And the conventional response – better tooling – doesn’t change this. Zeplin, Figma’s developer mode, Storybook, design tokens, and other tooling around design systems: these are genuinely useful things and I’m glad they exist. They reduce friction at the moment of transfer and provide helpful guardrails. But they make translation more efficient without questioning whether translation is the right model in the first place. The constraints that engineers understand deeply – what the browser actually does, how a component degrades at unexpected viewport sizes, what happens to the layout when real content is three times longer than the copy in the mockup, or what is now possible with the new CSS – these things still don’t flow back upstream until it’s too expensive to act on them.
What teams need isn’t a better handoff process. They need fewer handoffs. And they need to address both sides of the problem: the structural process gap and the cognitive perception gap.
The structural gap – the one Taylor’s model created – needs a structural fix. And the most effective one I know is also the most direct: bring design decisions into contact with the actual material as early as possible.
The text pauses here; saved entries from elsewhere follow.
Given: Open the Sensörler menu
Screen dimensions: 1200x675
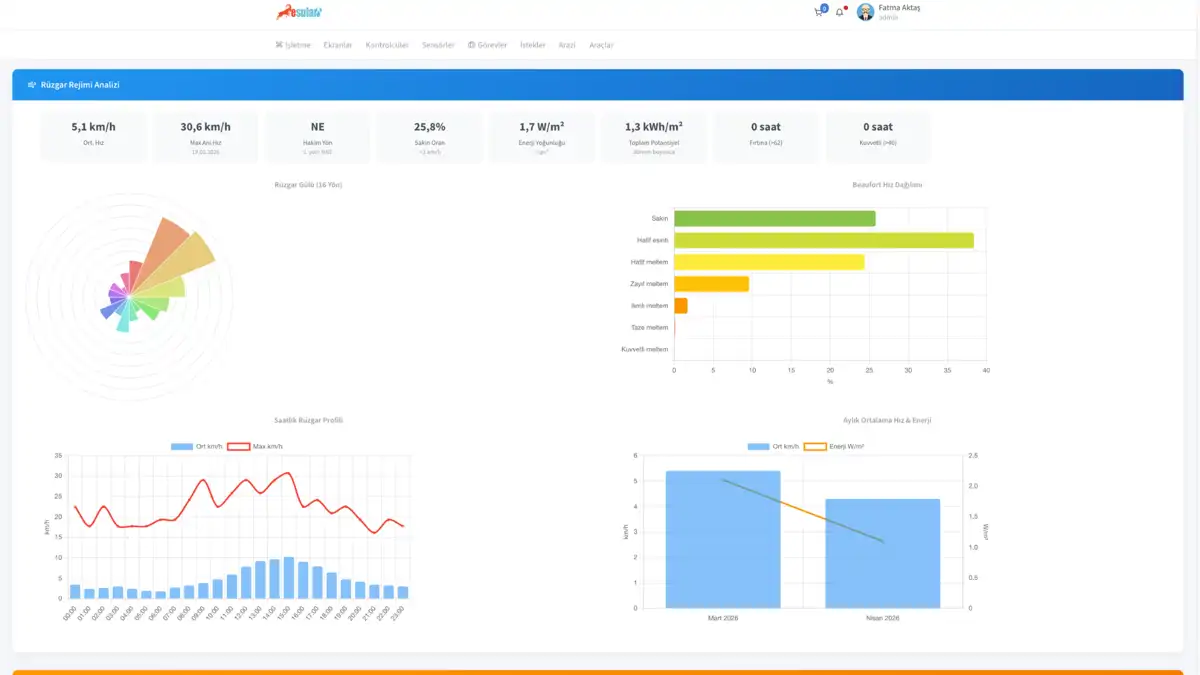Looking at the screenshot, I should point(438,45).
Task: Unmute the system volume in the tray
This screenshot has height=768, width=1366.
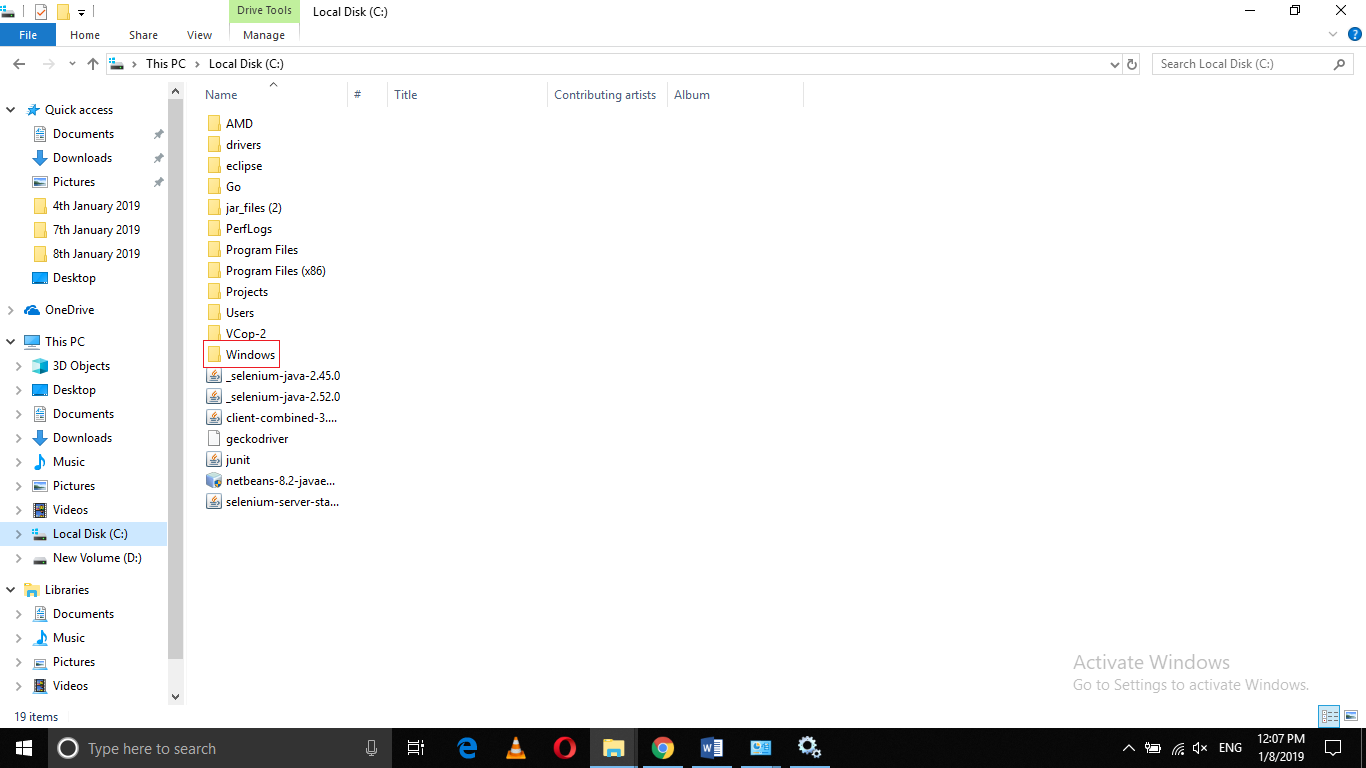Action: (x=1199, y=747)
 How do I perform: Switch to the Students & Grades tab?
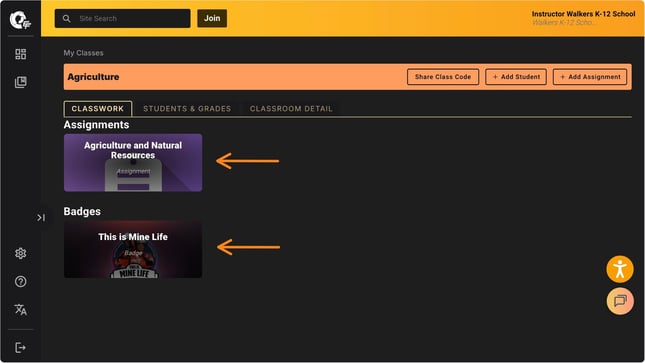(x=187, y=109)
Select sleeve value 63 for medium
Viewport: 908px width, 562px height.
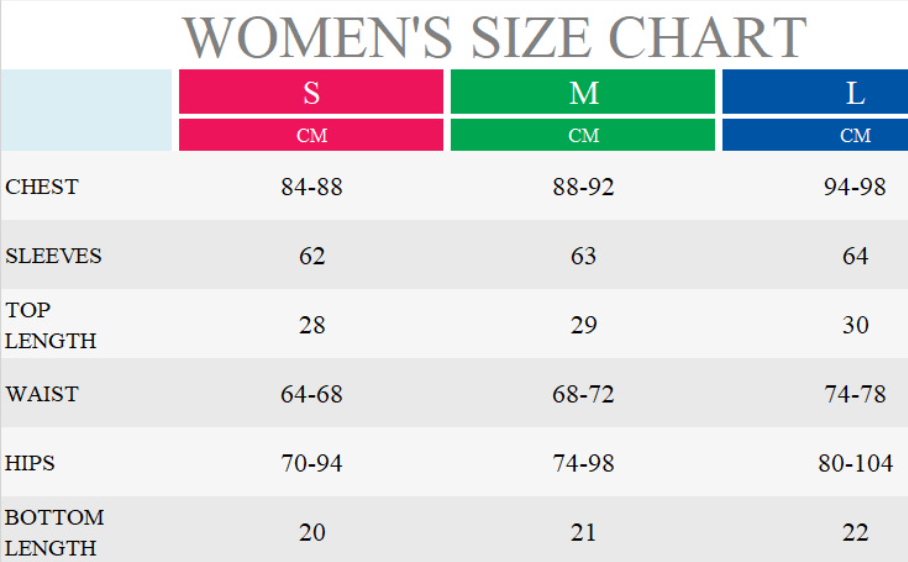coord(583,256)
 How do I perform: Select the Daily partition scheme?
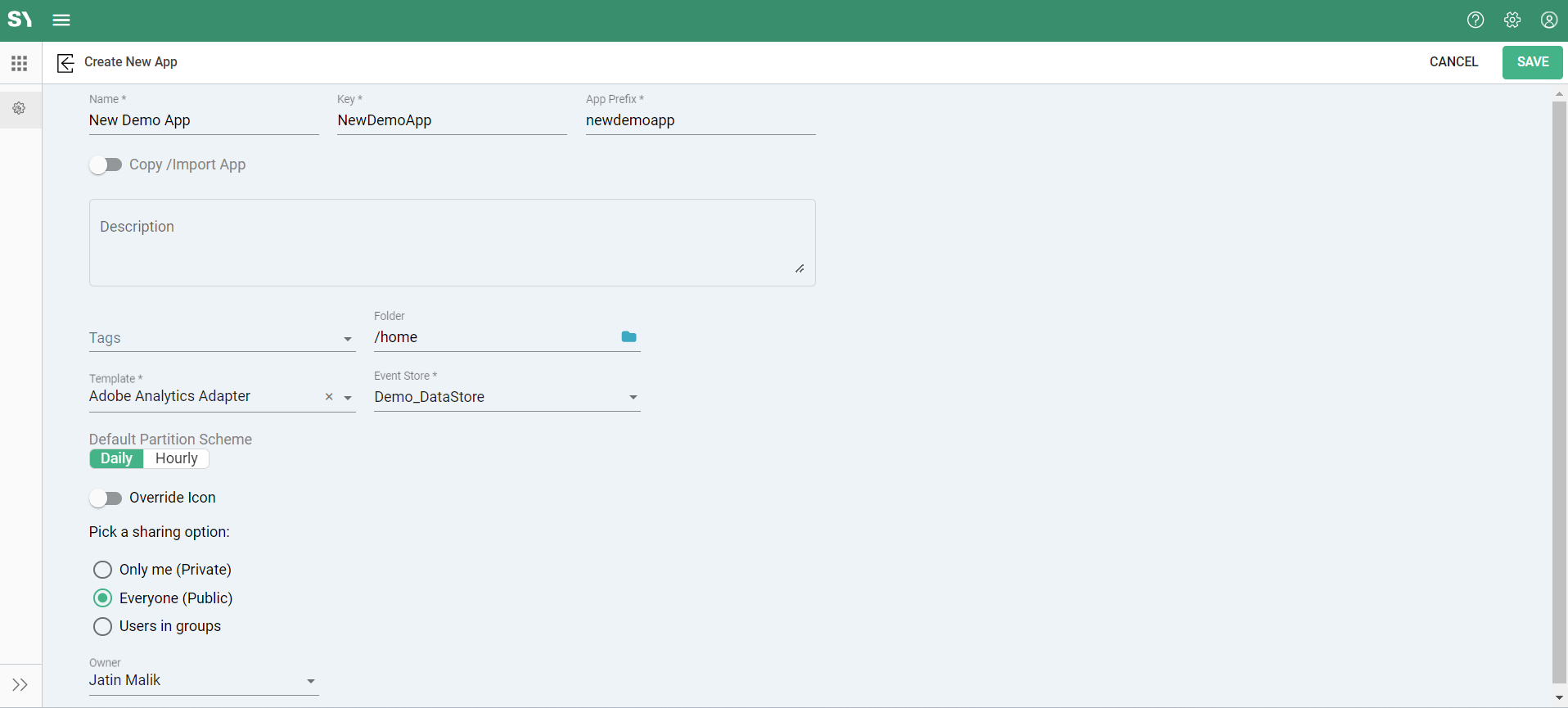coord(116,458)
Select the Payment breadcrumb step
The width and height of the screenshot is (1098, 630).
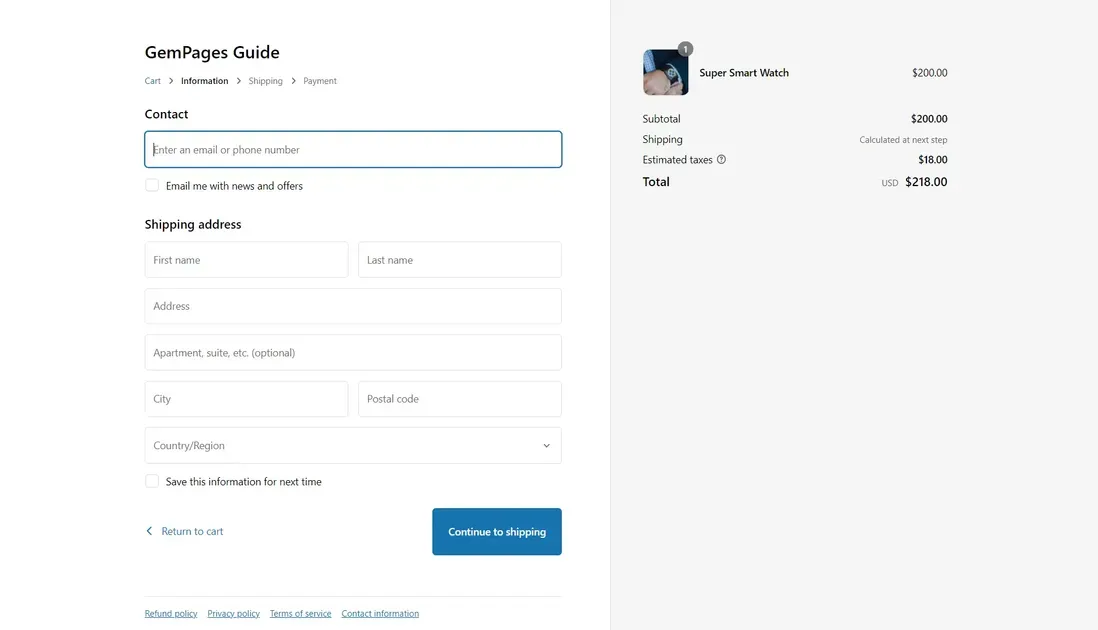(320, 80)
In 2015, Frank Chimero gave a talk at Webstock called The Web’s Grain and asked a question that I’ve returned to many times since:
“What would happen if we stopped treating the Web like a blank canvas to paint on, and started treating it like a material to build with?”
When design decisions are made in tools that have no concept of state, of time, of viewport, of the real unpredictability of content, you stop designing for the Web. You design a fiction of the Web. And then you hand that fiction to engineers, who absorb in the process all the compromises and assumptions that were hidden inside the original fiction.
Prototyping in the browser changes this – something I’ve written about at length before and which I’m more convinced of than ever. The browser isn’t only where the product ends up. It’s a place to explore ideas and test them. It’s a place to discover edge cases before they become engineering surprises. It’s a place to shape your design directly with the real material: the web platform with all its inherent flexibility and unpredictability. When design decisions are made in the medium where they’ll live, you encounter immediately what the platform supports and what it doesn’t. This is what Jeremy Keith calls declarative design – designing with the grain of the medium rather than imposing control over it. And the products that come out of this process are better for it. They’re more resilient, more accessible, more performant, because the constraints that shape those qualities were present from the start, not discovered after the fact.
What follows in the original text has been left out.